“I was very lucky to have all four of these people go with me to Rio because all our lives are hectic, we’re all doing very busy things," Lucas said. "Just for the 60 shots of glory I wouldn’t want any other people there but these four. I’m very lucky.”
From a young age, Lucas Kozeniesky’s mother worked with him to teach him how to learn any subject. He has an auditory processing disorder which makes it very hard to absorb information and credits where he is now in school to her patience and dedication to teaching him. On the rifle side of things, "One thing that was really great about my mom," Lucas said, "is that she was really supportive of me doing this sport in high school. When my dad deployed to Fuji, he wasn’t able to take me to practice so Mom would wake up at 5 a.m. every Saturday and drive me to the NRA headquarters range where I would shoot for two hours then come home."
His mom has always been supportive, especially during the time when things didn’t really make sense but they were going places and they were going places fast because he went from being worst on the team at the end of freshman year to one of the counting members November his sophomore year. "Regardless of what's going on she is always so proud of me and I'm very thankful for that."
Before deploying to Fuji, every Saturday his father would get up, they'd go to the range and while Lucas practiced, his father would sit there learning about the sport. He read textbooks and took coaching classes so that he could be a better coach for Lucas. What ended up happening was he became one of the coaches for the Robinson rifle team.
"My dad is a great role model. He’s very humble and he doesn’t like taking credit for things even though he has done a lot of awesome stuff as a marine, a parent, and as a person. His leadership is so naturally and he probably doesn’t see it happening. I’ve always respected how my dad was one of the most persistent of those coaches because there were very few Saturdays where he just chit chatted. There was always something to work on and somewhere to improve. He wasn’t talking to the best shooters, always to the worst. Motivating and inspiring them. Trying to give them the right path to walk on.
"Since I've started going through college it has been nothing but support from both my mom and dad. Whatever match they can get to they’re always so stressed out watching me shoot but always so supportive."
Lucas' junior year of high school he met North Carolina State University's head rifle coach, Keith Miller.
"At the time I was still maturing and with my learning disability when I asked him a question and didn’t understand his response he stopped and rephrased it, and it made perfect sense. At that moment I was like that’s the kind of guy I want to work with because he cares.”
Miller has coached, guided and provided a lot perspective for Lucas during the three years he has been his coach.
"He has an engineering mindset so he’s always working to find solutions to problems. He’s very technical and knowledgeable in the sport. In my opinion, he’s very much underrated." Lucas said. "He cares about his team, he cares about his students and he works to make them better."
Miller likes to say that parents do the hard thing; they go from 1-18 and he does the equally hard thing of going 18-22. Bringing all these young adults to mature professional people that can be self-sustaining and are ready for the rest of their lives after they leave his care. He takes pride in being a parent away from home and that's his main focus, being an educator and perspective giver to all his shooters.
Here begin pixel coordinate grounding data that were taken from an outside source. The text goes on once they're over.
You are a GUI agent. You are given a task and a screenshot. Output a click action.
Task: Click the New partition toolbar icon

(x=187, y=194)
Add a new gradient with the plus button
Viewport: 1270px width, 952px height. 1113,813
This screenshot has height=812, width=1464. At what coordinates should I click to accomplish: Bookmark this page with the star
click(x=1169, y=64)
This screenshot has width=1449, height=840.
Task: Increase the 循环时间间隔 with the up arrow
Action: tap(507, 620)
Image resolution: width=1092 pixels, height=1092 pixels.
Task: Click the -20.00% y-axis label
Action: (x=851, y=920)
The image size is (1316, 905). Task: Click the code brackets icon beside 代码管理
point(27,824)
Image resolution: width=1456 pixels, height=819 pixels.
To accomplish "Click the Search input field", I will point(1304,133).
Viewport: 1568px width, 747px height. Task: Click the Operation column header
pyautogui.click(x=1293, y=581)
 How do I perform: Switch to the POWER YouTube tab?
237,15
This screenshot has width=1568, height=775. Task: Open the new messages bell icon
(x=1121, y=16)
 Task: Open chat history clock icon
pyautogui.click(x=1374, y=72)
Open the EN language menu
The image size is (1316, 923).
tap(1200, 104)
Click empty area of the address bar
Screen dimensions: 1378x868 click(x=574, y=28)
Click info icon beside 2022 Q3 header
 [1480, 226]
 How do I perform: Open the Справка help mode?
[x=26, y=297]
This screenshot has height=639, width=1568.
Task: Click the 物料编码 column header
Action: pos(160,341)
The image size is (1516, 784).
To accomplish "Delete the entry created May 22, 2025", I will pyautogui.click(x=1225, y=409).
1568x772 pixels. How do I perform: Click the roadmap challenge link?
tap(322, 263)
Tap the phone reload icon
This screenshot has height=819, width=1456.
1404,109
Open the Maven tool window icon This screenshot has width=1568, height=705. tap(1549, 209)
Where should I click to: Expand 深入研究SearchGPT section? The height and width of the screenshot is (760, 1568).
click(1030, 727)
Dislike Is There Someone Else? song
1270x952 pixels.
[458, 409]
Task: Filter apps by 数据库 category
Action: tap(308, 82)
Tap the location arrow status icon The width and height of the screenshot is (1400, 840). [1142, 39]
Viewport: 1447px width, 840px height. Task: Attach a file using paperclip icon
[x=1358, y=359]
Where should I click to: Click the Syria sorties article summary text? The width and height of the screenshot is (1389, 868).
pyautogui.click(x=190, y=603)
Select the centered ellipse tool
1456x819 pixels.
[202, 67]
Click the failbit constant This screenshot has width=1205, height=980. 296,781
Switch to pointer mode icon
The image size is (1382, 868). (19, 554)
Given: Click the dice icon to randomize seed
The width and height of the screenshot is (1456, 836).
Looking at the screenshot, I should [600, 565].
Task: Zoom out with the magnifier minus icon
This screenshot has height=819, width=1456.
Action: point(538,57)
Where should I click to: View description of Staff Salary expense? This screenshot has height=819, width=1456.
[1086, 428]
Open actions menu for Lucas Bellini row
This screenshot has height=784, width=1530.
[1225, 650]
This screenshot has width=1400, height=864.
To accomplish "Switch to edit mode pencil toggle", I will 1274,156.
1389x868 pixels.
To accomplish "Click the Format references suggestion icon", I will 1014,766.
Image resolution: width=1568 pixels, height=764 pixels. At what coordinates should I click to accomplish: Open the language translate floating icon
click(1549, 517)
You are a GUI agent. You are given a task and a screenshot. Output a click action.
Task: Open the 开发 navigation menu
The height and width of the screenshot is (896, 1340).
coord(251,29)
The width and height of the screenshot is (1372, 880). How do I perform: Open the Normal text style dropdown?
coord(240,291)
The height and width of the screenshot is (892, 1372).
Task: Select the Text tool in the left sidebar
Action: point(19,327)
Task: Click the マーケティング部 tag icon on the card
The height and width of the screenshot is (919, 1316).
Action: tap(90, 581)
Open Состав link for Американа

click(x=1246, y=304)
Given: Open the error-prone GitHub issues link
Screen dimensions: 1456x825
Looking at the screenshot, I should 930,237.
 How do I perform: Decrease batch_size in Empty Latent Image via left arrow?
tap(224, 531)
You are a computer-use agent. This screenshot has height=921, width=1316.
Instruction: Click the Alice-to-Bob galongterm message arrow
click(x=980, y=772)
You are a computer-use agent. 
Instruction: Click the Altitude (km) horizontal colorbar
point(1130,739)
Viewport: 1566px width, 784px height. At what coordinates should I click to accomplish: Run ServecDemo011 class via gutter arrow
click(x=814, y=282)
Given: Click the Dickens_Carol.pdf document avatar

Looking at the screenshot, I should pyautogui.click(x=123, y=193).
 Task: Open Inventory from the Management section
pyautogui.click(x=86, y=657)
"He’s able to fine tune my positions and the technical stuff, and he mastered a way to communicate to me which is key because when info needs to be passed quickly in a stressful situation like before finals or during a match when I have to come off the line needing a solution he explains it in a way that sticks."
Lucas and I have been dating for the last six years.
"Whenever we see each other we make the most of it, which has really made the whole thing worth it because I’m not sacrificing one thing for another. I’m able to make both things work and she supports me and she likes what I’m doing. She’s able to contribute in her own ways to what I’m doing and what NC State’s team is doing. She’s by far my biggest fan. She wants to give me, the NC State team, and the sport the amount of attention it deserves. She does it by telling her friends and family what it’s about and boasting about it on social media whenever she can.
"People recognize that and people know her. They don’t know her directly because they know her as just a name on Facebook posting and sharing things but they come up to me, 'Oh, your girlfriend does this and that. She’s very active.' She knows who all these people are, she watches my matches and knows how I’m doing and how they’re doing. She can read the target screens and know what’s going on because she’s invest so much time into learning this sport by herself and that is something that not a lot of people do in general. Just that by itself, there’s a one in a million chance that anyone would dedicate themselves so much to something outside of what they’re used to something they may never do to learn it as far as she did. She did it to support me and to support my friends."